12. The following principles laid down in that decision are very relevant: (Dalbir Singh case [(2000) 5 SCC 82 : 2004 SCC (Cri) 1208] , SCC pp. 84-85 & 87, paras 1 & 13)

"1. When automobiles have become death traps any leniency shown to drivers who are found guilty of rash driving would be at the risk of further escalation of road accidents. All those who are manning the steering of automobiles, particularly professional drivers, must be kept under constant reminders of their duty to adopt utmost care and also of the consequences befalling them in cases of dereliction. One of the most effective ways of keeping such drivers under mental vigil is to maintain a deterrent element in the sentencing sphere. Any latitude shown to them in that sphere would tempt them to make driving frivolous and a frolic.

***

13. Bearing in mind the galloping trend in road accidents in India and the devastating consequences visiting the victims and their families, criminal courts cannot treat the nature of the offence under Section 304-A IPC as attracting the benevolent provisions of Section 4 of the Probation of Offenders Act. While considering the quantum of sentence to be imposed for the offence of causing death by rash or negligent driving of automobiles, one of the prime considerations should be deterrence. A professional driver pedals the accelerator of the automobile almost throughout his working hours. He must constantly inform himself that he cannot afford to have a single moment of laxity or inattentiveness when his leg is on the pedal of a vehicle in locomotion. He cannot and should not take a chance thinking that a rash driving need not necessarily cause any accident; or even if any accident occurs it need not necessarily result in the death of any human being; or even if such death ensues he might not be convicted of the offence; and lastly, that even if he is convicted he would be dealt with leniently by the court. He must always keep in his mind the fear psyche that if he is convicted of the offence for causing death of a human being due to his callous driving of the vehicle he cannot escape from a jail sentence. This is the role which the courts can play, particularly at the level of trial courts, for lessening the high rate of motor accidents due to callous driving of automobiles."

The same principles have been reiterated in B. Nagabhushanam v. State of Karnataka[(2008) 5 SCC 730 : (2008) 3 SCC (Cri) 61].

13. It is settled law that sentencing must have a policy of correction. If anyone has to become a good driver, must have a better training in traffic laws and moral responsibility with special reference to the potential injury to human life and limb. Considering the increased number of road accidents, this Court, on several occasions, has reminded the criminal courts dealing with the offences relating to motor accidents that they cannot treat the nature of the offence under Section 304-A IPC as attracting the benevolent provisions of Section 4 of the Probation of Offenders Act, 1958. We fully endorse the view expressed by this Court in Dalbir Singh[(2000) 5 SCC 82 : 2004 SCC (Cri) 1208] .

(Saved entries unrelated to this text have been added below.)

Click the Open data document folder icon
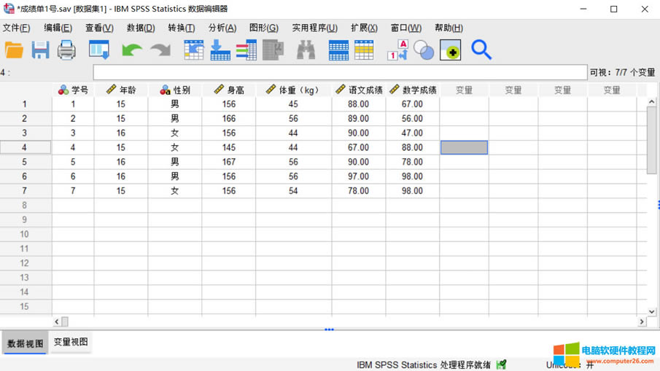Screen dimensions: 660x371 tap(14, 50)
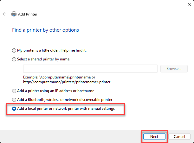
Task: Go back using the arrow icon
Action: pos(4,14)
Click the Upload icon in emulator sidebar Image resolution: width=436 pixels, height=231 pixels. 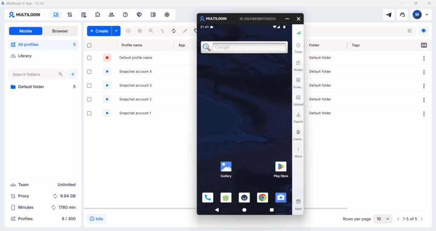click(298, 97)
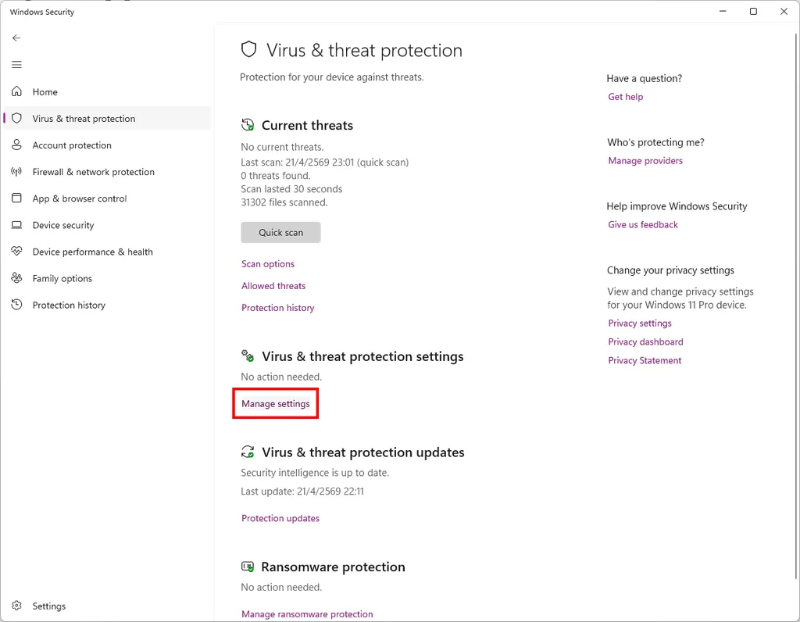Click Manage providers under Who's protecting me

[645, 160]
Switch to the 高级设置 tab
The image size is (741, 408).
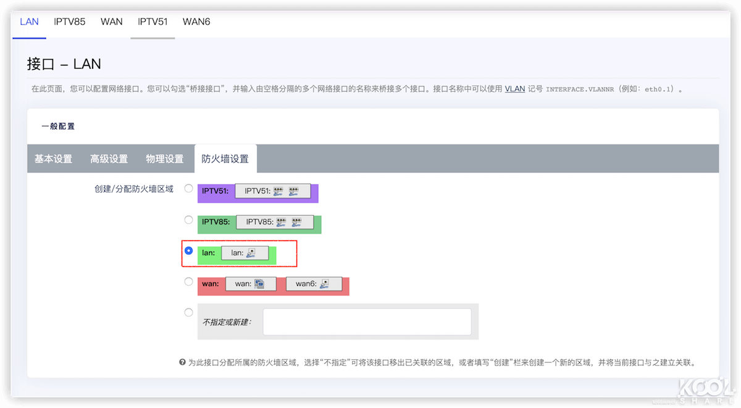(x=109, y=158)
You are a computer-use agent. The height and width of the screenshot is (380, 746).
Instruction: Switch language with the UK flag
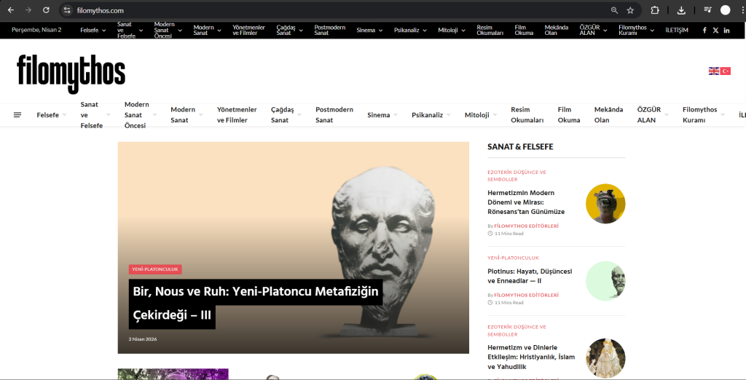[x=714, y=71]
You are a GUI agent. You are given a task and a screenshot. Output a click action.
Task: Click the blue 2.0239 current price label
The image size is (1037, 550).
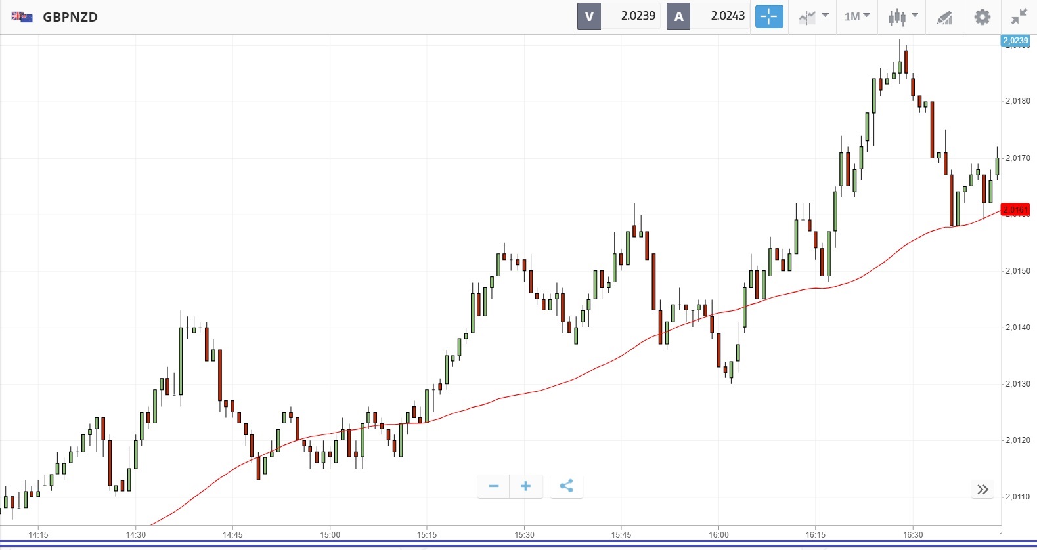tap(1015, 41)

14. While considering the quantum of sentence to be imposed for the offence of causing death or injury by rash and negligent driving of automobiles, one of the prime considerations should be deterrence. The persons driving motor vehicles cannot and should not take a chance thinking that even if he is convicted he would be dealt with leniently by the court.

20. In view of what this Court has found above, there is no good ground to interfere with the orders impugned.

21. In the result, this revision fails and is dismissed. The revisionist shall surrender before the Trial Court within a week, to serve out the remainder of the sentence. Upon the revisionist's surrender, the sureties shall stand discharged.

22. Let this judgment be communicated to the Additional Chief Judicial Magistrate, Court No. 6, Agra through the learned Sessions Judge, Agra forthwith, along with a copy of this judgment. Let the lower court records be sent down at once.